Monday, June 27, 2011

Closed Meetings of Condominium Boards

In Florida, Boards of Directors are required to hold meetings in the open. Transparency in the decision-making process is required. Any time a quorum or more of the Board meets and discusses Association business, such gatherings are considered a Board meeting requiring proper notice to the unit owners. However, as with every rule, there are exceptions. In this case there is an existing exception and one that will begin on July 1, 2011.

The current exception is that meetings between the Board and the association’s attorney, with respect to proposed or pending litigation, may be held in a closed session, when the meeting is convened for the purpose of seeking or rendering legal advice. Please note that the attorney may be present either in person or via speaker phone.

Beginning on July 1, 2011, there will be one other exception to the open-meeting rule. Section 718.112(2)(c)(3), Florida Statutes, will be amended to allow the Board, without the Association’s attorney being present, to hold a closed meeting for the purpose of discussing personnel matters. Therefore, if the Board wishes to discuss the hiring or firing of an employee, it may now do so, without an attorney, in a closed session.

The standard 48-hour notice should be posted for both types of meetings. The notice / agenda should state either: "Closed meeting to discuss proposed or pending litigation," or "Closed meeting to discuss personnel matters," depending on the type of meeting being held.

Mark D. Friedman is a senior attorney at the law firm of Becker & Poliakoff, P.A. Mr. Friedman may be contacted at


  1. Is it mandatory that the committee meetings leading up to the Board of Directors meeting all be open to all.

    If that is the case, how does a committee chair deal with the few disgruntled who show up only to disrupt meetings. They have the same questions which have been answered over and over and never a positive suggestion to offer.

  2. Mollie,
    Committees that take final action on behalf of the Board or make recommendations to the board regarding the association budget must notice their meetings 48 hours in advance, and the meeting must be open to the unit owners.

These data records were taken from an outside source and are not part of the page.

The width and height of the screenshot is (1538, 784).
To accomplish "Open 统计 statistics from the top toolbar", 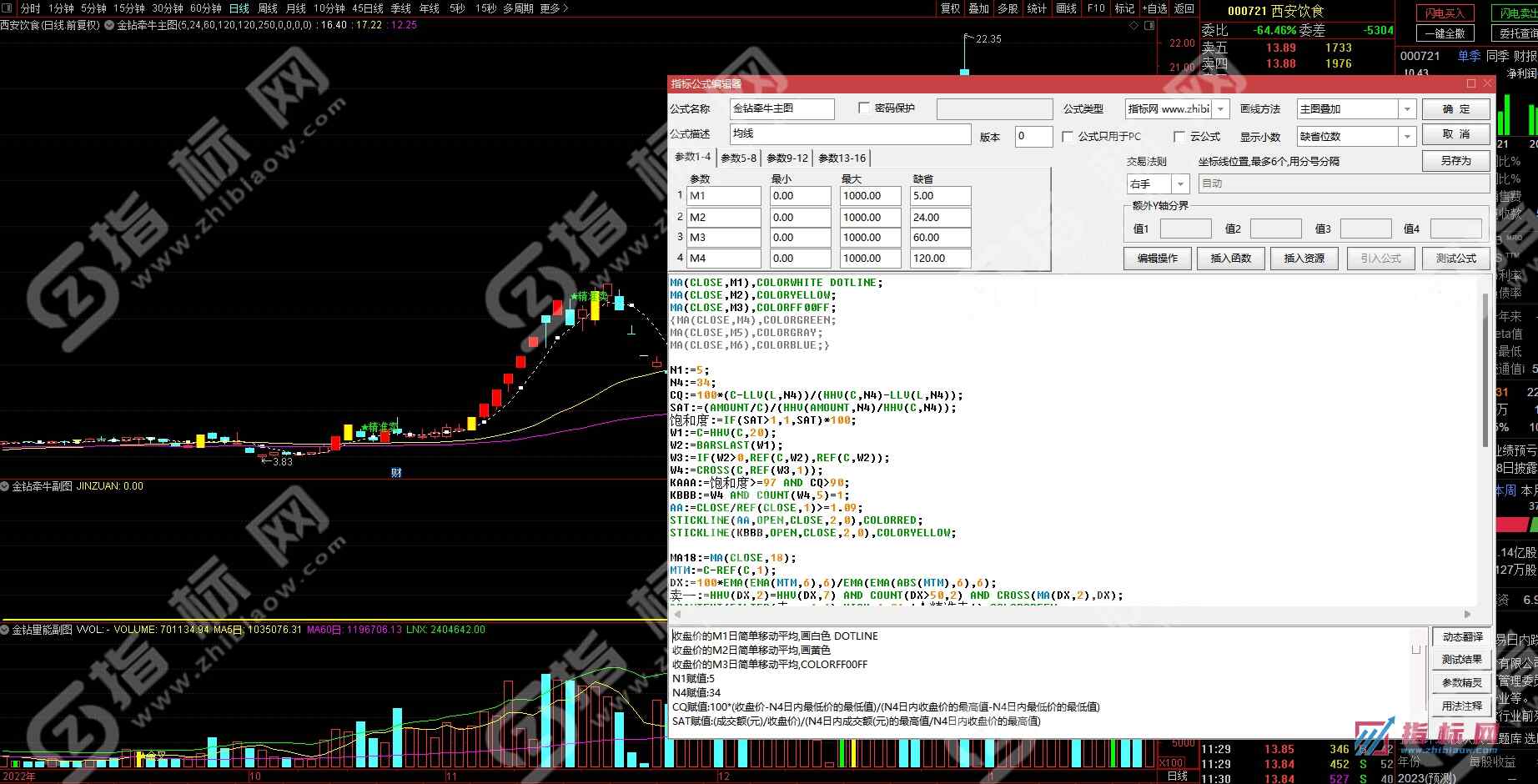I will (1037, 8).
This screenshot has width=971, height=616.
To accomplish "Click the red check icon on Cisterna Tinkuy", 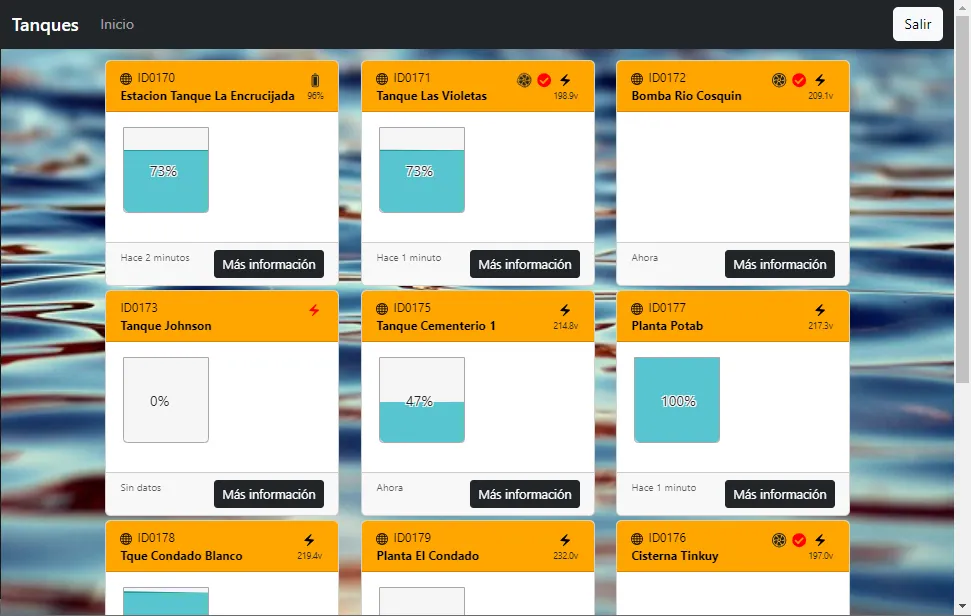I will point(799,540).
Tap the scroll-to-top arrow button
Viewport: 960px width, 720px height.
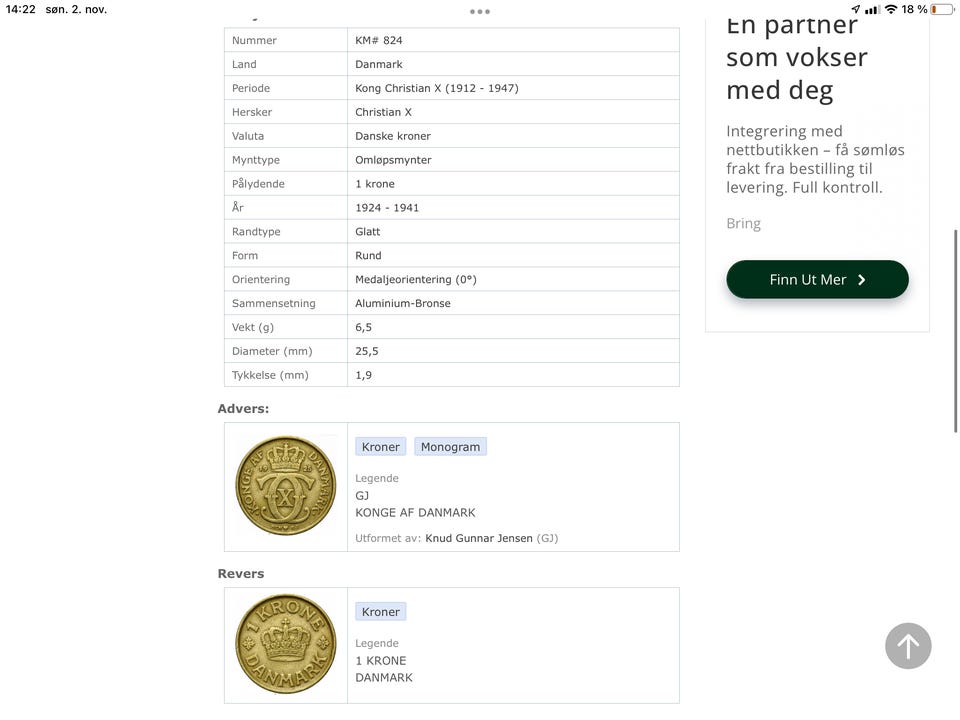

    Committees that DO NOT take final action on behalf of the board or make recommendations to the board regarding the association budget must notice their meetings 48 hours in advance and the meetings must be open to the unit owners, UNLESS the bylaws provide otherwise. Therefore, an amendment to your bylaws may help for these types of meetings.

  3. Hi Mark,
    At a special meeting of the board, convened for the sole purpose of conducting a face-to-face interview with a prospective purchaser or lessee, information discussed at such meetings may be highly confidential. Other than amending the Bylaws to provide for closed meetings in such instances, how would you proceed? Would it be prudent to have an open meeting to discuss the rights and responsibilities, rules and regulations, and then go into Executive session to discuss private and personal issues?

  4. Randall,
    There is no exception in the statute for the closed executive committee sessions of the Board that you suggest. It is also important to note that the Association should have screening guidelines in its Declaration of Condominium authorizing such face-to-face interviews.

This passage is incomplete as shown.